1a.Objectives (from AD-416)
Produce 6000 single nucleotide polymorphism (SNP) markers for channel catfish.
1b.Approach (from AD-416)
Genomic DNA from multiple individuals will be pooled and sequenced using next-generation sequencing technology. SNP loci will be identified using computational methods.
The objective of this Reimbursible Agreement was to produce 6,000 single nucleotide polymorphism (SNP) markers for channel catfish as part of a larger project to produce a SNP mapping array for large scale genotype analysis. Genomic DNA from multiple individual catfish was pooled and digested with restriction enzymes, and the fragments were resolved by agarose gel electrophoresis.
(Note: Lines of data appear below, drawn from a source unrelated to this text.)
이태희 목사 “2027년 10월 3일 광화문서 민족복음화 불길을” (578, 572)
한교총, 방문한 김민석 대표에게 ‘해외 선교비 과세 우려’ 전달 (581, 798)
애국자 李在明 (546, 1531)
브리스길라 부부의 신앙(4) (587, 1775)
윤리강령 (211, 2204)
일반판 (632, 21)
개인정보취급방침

Restriction fragments of varying sizes (300-400bp, 400-500bp, 500-600bp) were isolated and sequenced using high throughput next-generation DNA sequencing. The sequences were aligned to genomic contigs and high-likelihood DNA polymorphisms were identified using bioinformatic methods. The research revealed 9,764 high-likelihood SNPs in 6,640 (17.6%) of the genomic contigs that were interrogated in this sample population. Further testing showed 93% of the predicted variable loci were variable in the individuals, and the predicted and realized allele frequencies were strongly correlated. ADODR used site visit, email and telephone conferences to monitor activities of the project.